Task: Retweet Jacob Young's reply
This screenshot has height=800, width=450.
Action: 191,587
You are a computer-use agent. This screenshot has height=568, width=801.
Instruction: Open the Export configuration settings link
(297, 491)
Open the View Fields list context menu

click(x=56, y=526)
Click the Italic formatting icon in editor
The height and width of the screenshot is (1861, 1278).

---

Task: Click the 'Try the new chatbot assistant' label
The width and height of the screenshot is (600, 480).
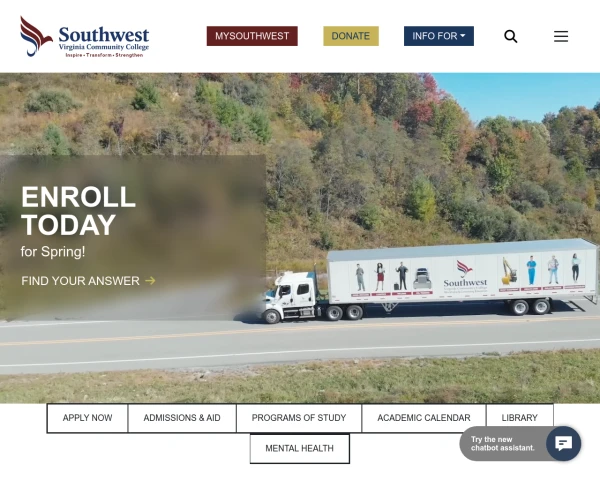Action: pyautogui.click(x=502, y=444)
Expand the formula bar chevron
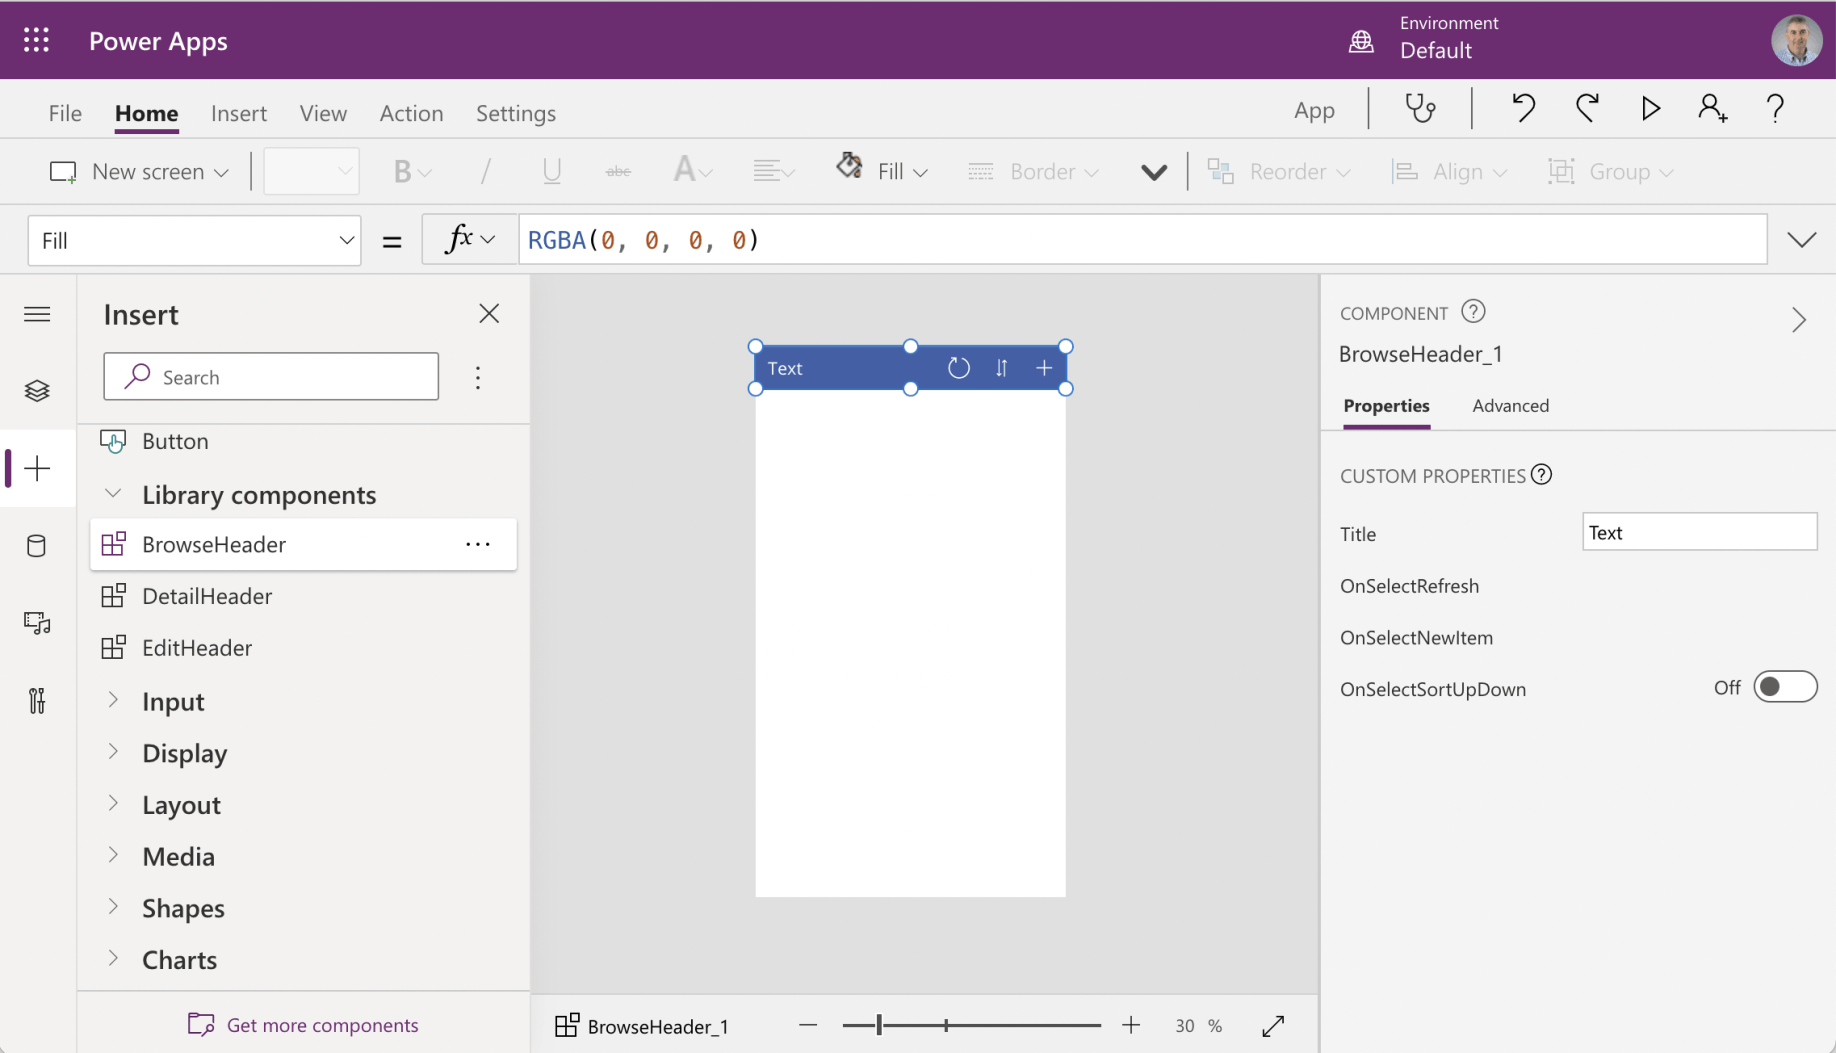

--

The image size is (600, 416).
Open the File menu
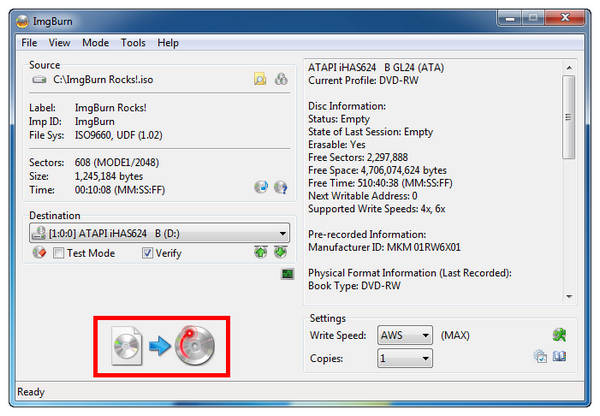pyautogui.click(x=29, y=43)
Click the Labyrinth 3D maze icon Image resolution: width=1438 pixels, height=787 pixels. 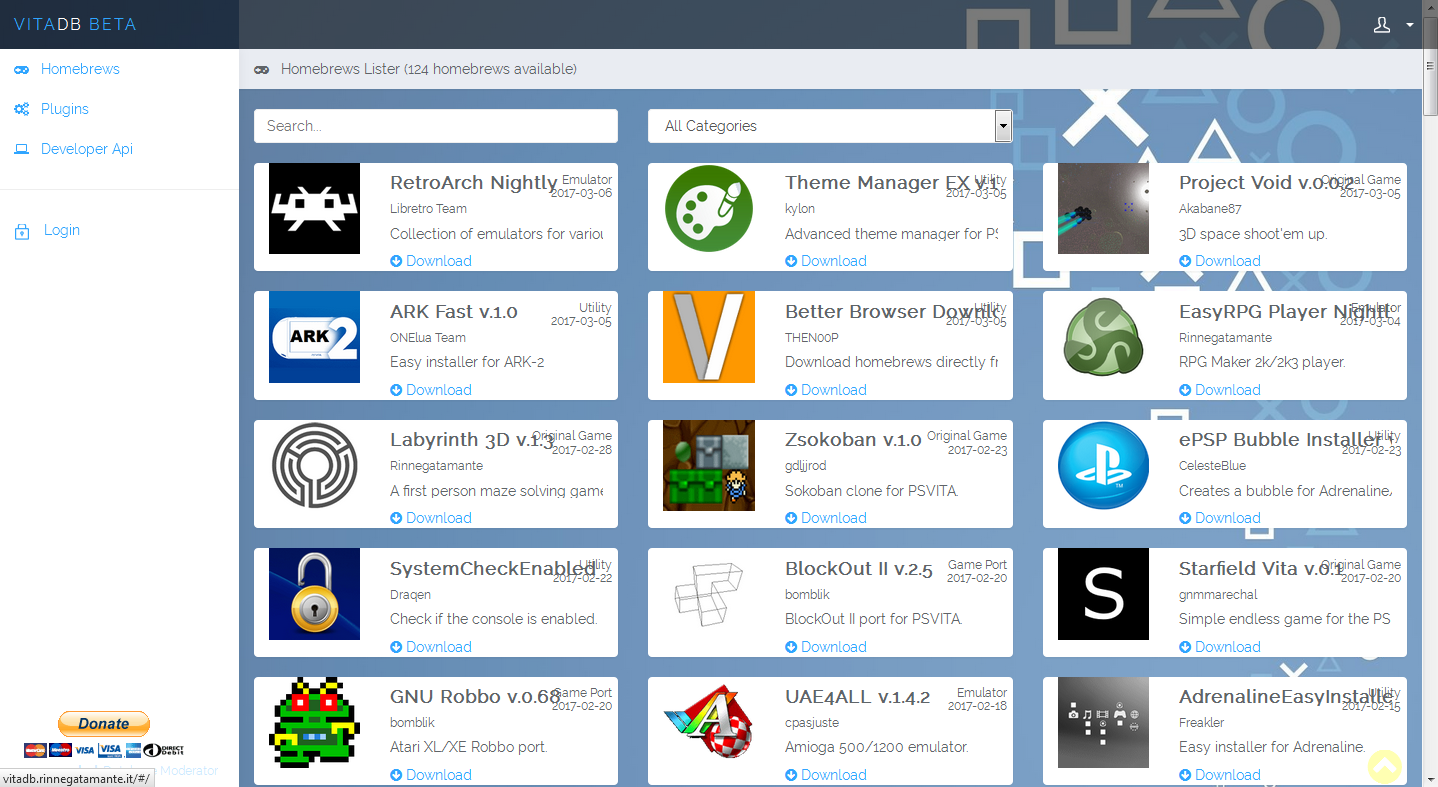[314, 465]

» Exercise
What you write must match the listing exactly, from the line with "The width and" up to and including the line with "Expand the formula bar chevron". Pictures stay out.

» Exercise solution
The width and height of the screenshot is (600, 480).
Action: pyautogui.click(x=502, y=444)
Expand the formula bar chevron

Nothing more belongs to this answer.